This article was written by Mary K. Greer
posted under Tarot

Forget those long, complicated spreads; try spending an hour or more with just one tarot card. With a little diligence you will receive more detailed information with one card than from a large spread read quickly.

You will need a full deck with scenes depicted on all the cards, or just the twenty-two Major Arcana from any deck. Shuffle and draw one card while asking, “What do I most need to look at in my life right now?” Read the card upright using the following steps, trying all of them, in the order given, at least once. After that you can focus on the steps that suit you best. When reading a spread, use these techniques to ignite your own ideas and explore significant cards in greater detail.

While learning, it is ideal to work with a tarot partner who acts as a witness to your own process and insights. Barring this, speak aloud, write in your journal, or tape your responses. Draw one card a day, and go through any selection of the steps below. The next day make notes about what actually happened.

  1. Say the name of the card aloud. Sounds simple, but I’ve seen many people stare at a card without knowing what to say or where to begin.

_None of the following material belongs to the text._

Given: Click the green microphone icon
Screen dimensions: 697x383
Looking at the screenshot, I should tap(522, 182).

  2. What number is on the card? What does this number signify? For instance, twos are about choices and decisions. Research the significance of numbers in several tarot books, and make a list of relevant words and themes. Then lay out all the cards of one number, including the Trump, and narrow your list down to several keywords that best fit all those cards. Likewise, develop keywords for each type of Court Card, such as, “Knights are about quests and using the skills of their suit.”

  3. What suit is the card? Name several characteristics of that suit, such as, “Cups are about feelings and emotions.” Or, “Trumps are principles that help you transform yourself.” Create your own keyword list as in step 2.

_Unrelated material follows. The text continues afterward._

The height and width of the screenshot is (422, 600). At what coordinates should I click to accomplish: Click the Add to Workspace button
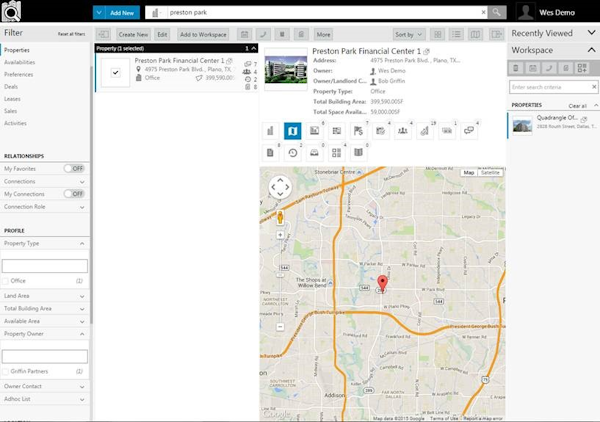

  4. Put step two and three together in a short sentence or a question: “What choices are you making in your emotional life?”

  5. Simply describe the card. Be literal. No interpretations or meanings: “Two people hold out cups to each other. The one on the right reaches forward with his right hand . . . above them are. . . .” Speak for two or three minutes or write for five. Repeat your description in the first person, present tense: “I hold out a cup to another. I reach forward with my right hand. . . .”

  6. In this and later steps, turn your statements into open-ended questions as needed, such as, “What are you reaching out to?” Respond with your first thought. Also notice images and scenes that arise spontaneously in your mind. Try to capture and describe these mental or memory snapshots.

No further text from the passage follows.